WHAT YOU ARE ASKED TO DO
Would you retype all of these records exactly?
== THE DATA ==
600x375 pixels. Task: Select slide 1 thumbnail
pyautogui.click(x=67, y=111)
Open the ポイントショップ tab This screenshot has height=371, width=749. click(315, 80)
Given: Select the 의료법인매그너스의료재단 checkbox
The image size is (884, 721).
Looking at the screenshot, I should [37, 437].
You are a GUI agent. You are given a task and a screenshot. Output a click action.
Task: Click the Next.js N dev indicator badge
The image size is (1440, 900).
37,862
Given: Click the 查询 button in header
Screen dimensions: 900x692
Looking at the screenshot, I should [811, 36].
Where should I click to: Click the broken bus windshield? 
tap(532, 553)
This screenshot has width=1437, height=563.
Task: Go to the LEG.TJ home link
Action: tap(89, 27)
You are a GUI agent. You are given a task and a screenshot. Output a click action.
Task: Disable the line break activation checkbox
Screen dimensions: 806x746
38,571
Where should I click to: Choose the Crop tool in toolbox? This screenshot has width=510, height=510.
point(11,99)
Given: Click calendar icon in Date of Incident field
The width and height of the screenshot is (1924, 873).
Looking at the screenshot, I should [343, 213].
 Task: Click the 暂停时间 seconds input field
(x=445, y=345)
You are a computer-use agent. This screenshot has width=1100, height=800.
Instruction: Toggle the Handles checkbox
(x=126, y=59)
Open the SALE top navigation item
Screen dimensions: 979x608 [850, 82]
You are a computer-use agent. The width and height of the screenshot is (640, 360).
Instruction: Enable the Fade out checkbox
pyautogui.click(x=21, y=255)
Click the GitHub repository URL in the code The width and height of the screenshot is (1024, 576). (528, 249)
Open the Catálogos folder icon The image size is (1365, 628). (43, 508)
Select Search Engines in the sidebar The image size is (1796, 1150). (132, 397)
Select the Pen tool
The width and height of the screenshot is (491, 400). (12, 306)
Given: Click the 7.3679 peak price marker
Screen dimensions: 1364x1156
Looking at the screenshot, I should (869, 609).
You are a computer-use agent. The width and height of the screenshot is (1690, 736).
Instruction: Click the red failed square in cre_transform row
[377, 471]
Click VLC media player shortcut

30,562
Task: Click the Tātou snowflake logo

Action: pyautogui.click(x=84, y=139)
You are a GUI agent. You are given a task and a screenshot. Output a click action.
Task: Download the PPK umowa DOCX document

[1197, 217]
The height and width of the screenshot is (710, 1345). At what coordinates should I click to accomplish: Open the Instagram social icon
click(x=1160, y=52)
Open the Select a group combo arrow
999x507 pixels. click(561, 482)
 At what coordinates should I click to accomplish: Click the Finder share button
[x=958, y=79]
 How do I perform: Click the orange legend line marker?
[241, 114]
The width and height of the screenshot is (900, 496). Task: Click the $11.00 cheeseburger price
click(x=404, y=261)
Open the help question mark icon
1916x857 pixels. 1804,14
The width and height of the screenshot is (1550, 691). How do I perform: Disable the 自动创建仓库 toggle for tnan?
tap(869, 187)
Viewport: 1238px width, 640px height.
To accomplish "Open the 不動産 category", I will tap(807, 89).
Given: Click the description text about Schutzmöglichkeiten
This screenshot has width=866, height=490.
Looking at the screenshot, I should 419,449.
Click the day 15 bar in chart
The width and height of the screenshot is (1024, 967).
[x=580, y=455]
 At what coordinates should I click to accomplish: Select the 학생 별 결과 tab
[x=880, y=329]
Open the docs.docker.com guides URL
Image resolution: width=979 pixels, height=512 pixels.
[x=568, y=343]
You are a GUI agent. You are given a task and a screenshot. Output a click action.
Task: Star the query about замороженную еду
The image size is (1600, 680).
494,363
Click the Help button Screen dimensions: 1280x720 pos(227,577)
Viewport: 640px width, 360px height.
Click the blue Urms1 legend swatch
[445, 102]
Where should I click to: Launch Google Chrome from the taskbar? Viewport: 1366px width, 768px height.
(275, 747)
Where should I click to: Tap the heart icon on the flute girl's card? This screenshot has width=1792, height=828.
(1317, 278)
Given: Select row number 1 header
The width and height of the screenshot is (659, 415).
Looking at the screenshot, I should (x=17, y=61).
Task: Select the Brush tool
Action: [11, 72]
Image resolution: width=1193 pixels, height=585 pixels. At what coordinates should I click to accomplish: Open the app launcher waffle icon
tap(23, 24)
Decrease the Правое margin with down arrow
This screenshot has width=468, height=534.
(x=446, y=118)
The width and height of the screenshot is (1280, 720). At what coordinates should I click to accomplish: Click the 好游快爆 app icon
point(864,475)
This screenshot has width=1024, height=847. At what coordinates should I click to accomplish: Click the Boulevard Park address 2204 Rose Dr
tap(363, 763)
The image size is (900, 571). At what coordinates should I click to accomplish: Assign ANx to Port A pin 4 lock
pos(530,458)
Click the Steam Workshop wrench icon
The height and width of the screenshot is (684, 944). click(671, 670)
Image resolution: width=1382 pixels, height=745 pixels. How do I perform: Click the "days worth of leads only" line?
===
THE COMPLETED TASK
600x375 pixels. Task: Select slide 1 thumbnail
pyautogui.click(x=67, y=111)
Open the ポイントショップ tab This screenshot has height=371, width=749. click(315, 80)
Given: Select the 의료법인매그너스의료재단 checkbox
The image size is (884, 721).
Looking at the screenshot, I should [37, 437].
You are a GUI agent. You are given a task and a screenshot. Output a click action.
Task: Click the Next.js N dev indicator badge
The image size is (1440, 900).
37,862
Given: Click the 查询 button in header
Screen dimensions: 900x692
Looking at the screenshot, I should [811, 36].
Where should I click to: Click the broken bus windshield? 
tap(532, 553)
This screenshot has width=1437, height=563.
Task: Go to the LEG.TJ home link
Action: tap(89, 27)
You are a GUI agent. You are given a task and a screenshot. Output a click action.
Task: Disable the line break activation checkbox
Screen dimensions: 806x746
38,571
Where should I click to: Choose the Crop tool in toolbox? This screenshot has width=510, height=510.
point(11,99)
Given: Click calendar icon in Date of Incident field
The width and height of the screenshot is (1924, 873).
Looking at the screenshot, I should [343, 213].
 Task: Click the 暂停时间 seconds input field
(x=445, y=345)
You are a computer-use agent. This screenshot has width=1100, height=800.
Instruction: Toggle the Handles checkbox
(x=126, y=59)
Open the SALE top navigation item
Screen dimensions: 979x608 [850, 82]
You are a computer-use agent. The width and height of the screenshot is (640, 360).
Instruction: Enable the Fade out checkbox
pyautogui.click(x=21, y=255)
Click the GitHub repository URL in the code The width and height of the screenshot is (1024, 576). (528, 249)
Open the Catálogos folder icon The image size is (1365, 628). (43, 508)
Select Search Engines in the sidebar The image size is (1796, 1150). (132, 397)
Select the Pen tool
The width and height of the screenshot is (491, 400). (12, 306)
Given: Click the 7.3679 peak price marker
Screen dimensions: 1364x1156
Looking at the screenshot, I should (869, 609).
You are a computer-use agent. The width and height of the screenshot is (1690, 736).
Instruction: Click the red failed square in cre_transform row
[377, 471]
Click VLC media player shortcut

30,562
Task: Click the Tātou snowflake logo

Action: pyautogui.click(x=84, y=139)
You are a GUI agent. You are given a task and a screenshot. Output a click action.
Task: Download the PPK umowa DOCX document

[1197, 217]
The height and width of the screenshot is (710, 1345). At what coordinates should I click to accomplish: Open the Instagram social icon
click(x=1160, y=52)
Open the Select a group combo arrow
999x507 pixels. click(561, 482)
 At what coordinates should I click to accomplish: Click the Finder share button
[x=958, y=79]
 How do I perform: Click the orange legend line marker?
[241, 114]
The width and height of the screenshot is (900, 496). Task: Click the $11.00 cheeseburger price
click(x=404, y=261)
Open the help question mark icon
1916x857 pixels. 1804,14
The width and height of the screenshot is (1550, 691). How do I perform: Disable the 自动创建仓库 toggle for tnan?
tap(869, 187)
Viewport: 1238px width, 640px height.
To accomplish "Open the 不動産 category", I will tap(807, 89).
Given: Click the description text about Schutzmöglichkeiten
This screenshot has width=866, height=490.
Looking at the screenshot, I should 419,449.
Click the day 15 bar in chart
The width and height of the screenshot is (1024, 967).
[x=580, y=455]
 At what coordinates should I click to accomplish: Select the 학생 별 결과 tab
[x=880, y=329]
Open the docs.docker.com guides URL
Image resolution: width=979 pixels, height=512 pixels.
[x=568, y=343]
You are a GUI agent. You are given a task and a screenshot. Output a click action.
Task: Star the query about замороженную еду
The image size is (1600, 680).
494,363
Click the Help button Screen dimensions: 1280x720 pos(227,577)
Viewport: 640px width, 360px height.
Click the blue Urms1 legend swatch
[445, 102]
Where should I click to: Launch Google Chrome from the taskbar? Viewport: 1366px width, 768px height.
(275, 747)
Where should I click to: Tap the heart icon on the flute girl's card? This screenshot has width=1792, height=828.
(1317, 278)
Given: Select row number 1 header
The width and height of the screenshot is (659, 415).
Looking at the screenshot, I should (x=17, y=61).
Task: Select the Brush tool
Action: [11, 72]
Image resolution: width=1193 pixels, height=585 pixels. At what coordinates should I click to accomplish: Open the app launcher waffle icon
tap(23, 24)
Decrease the Правое margin with down arrow
This screenshot has width=468, height=534.
(x=446, y=118)
The width and height of the screenshot is (1280, 720). At what coordinates should I click to accomplish: Click the 好游快爆 app icon
point(864,475)
This screenshot has width=1024, height=847. At what coordinates should I click to accomplish: Click the Boulevard Park address 2204 Rose Dr
tap(363, 763)
The image size is (900, 571). At what coordinates should I click to accomplish: Assign ANx to Port A pin 4 lock
pos(530,458)
Click the Steam Workshop wrench icon
The height and width of the screenshot is (684, 944). click(671, 670)
Image resolution: width=1382 pixels, height=745 pixels. How do I perform: Click the "days worth of leads only" line?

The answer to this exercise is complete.